▶ [WHAT YOU NEED TO DO] What you produce should be an exact transcription of the data, minus any pictures.

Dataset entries
----------
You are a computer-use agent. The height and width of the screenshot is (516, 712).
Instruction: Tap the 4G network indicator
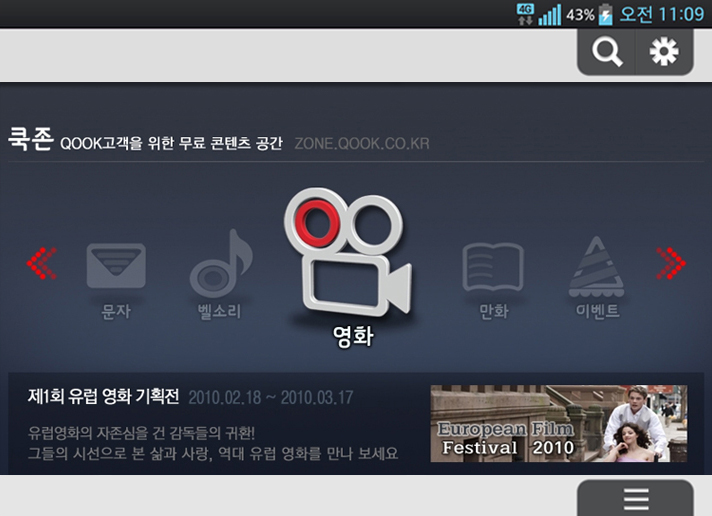pyautogui.click(x=526, y=13)
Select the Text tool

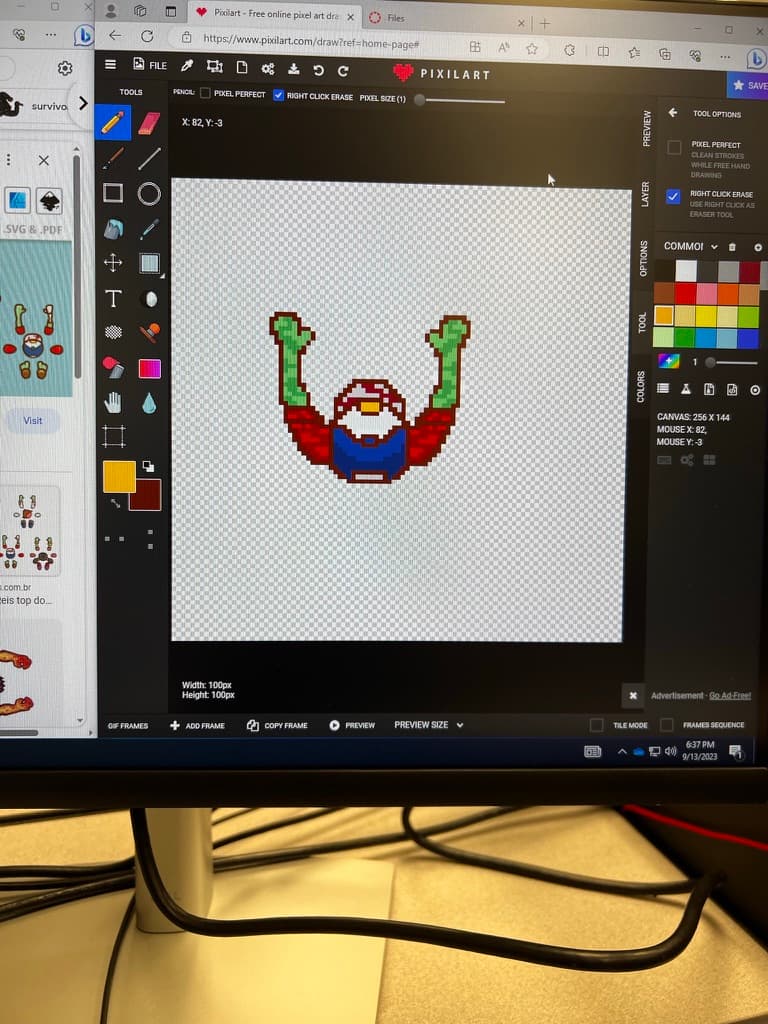[113, 298]

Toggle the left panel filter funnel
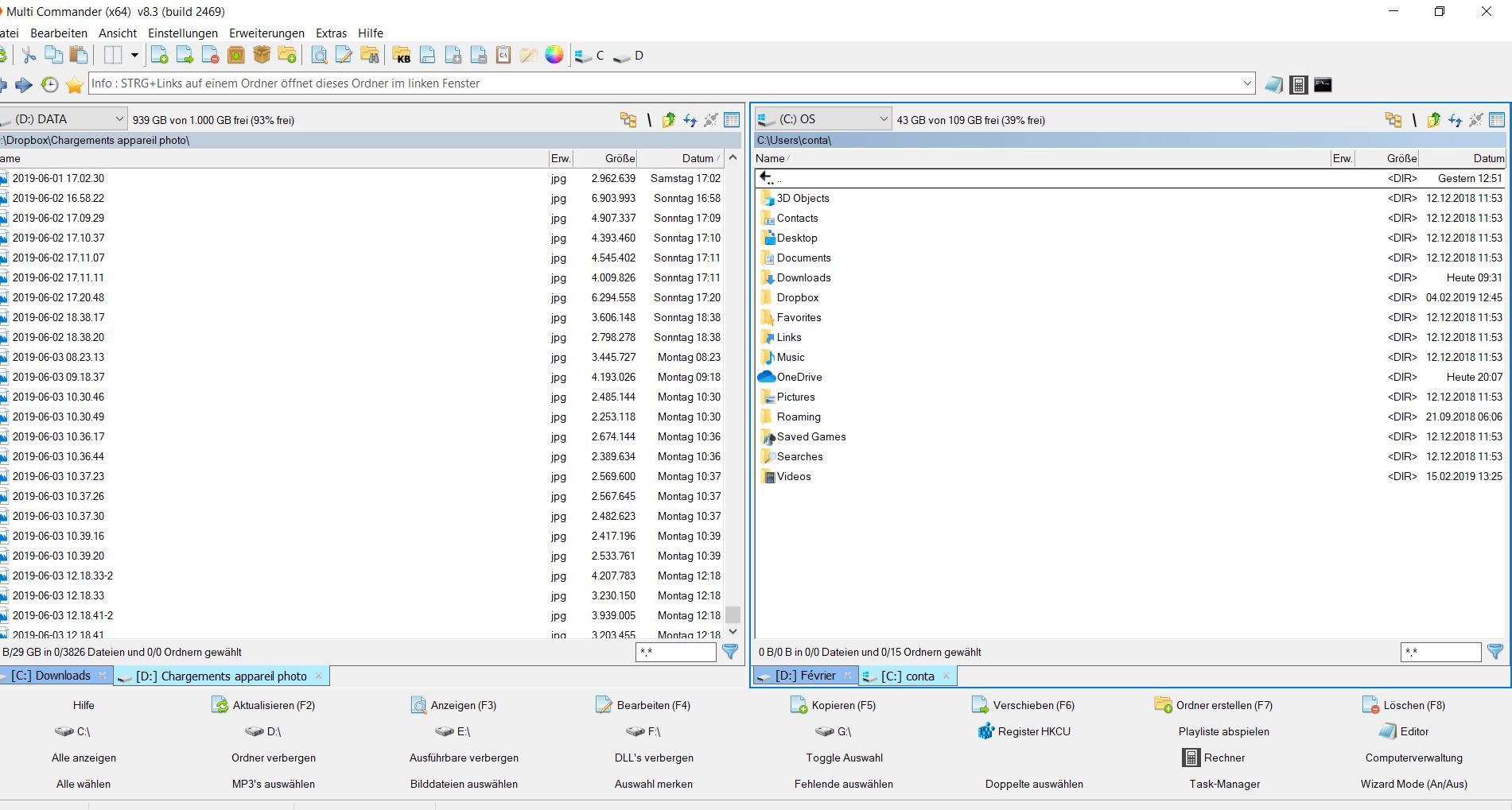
----------
▶ [TASK SOLUTION]
You are a computer-use agent. The height and width of the screenshot is (516, 712).
Instruction: Tap the 4G network indicator
pyautogui.click(x=526, y=13)
Select the Text tool

[113, 298]

Toggle the left panel filter funnel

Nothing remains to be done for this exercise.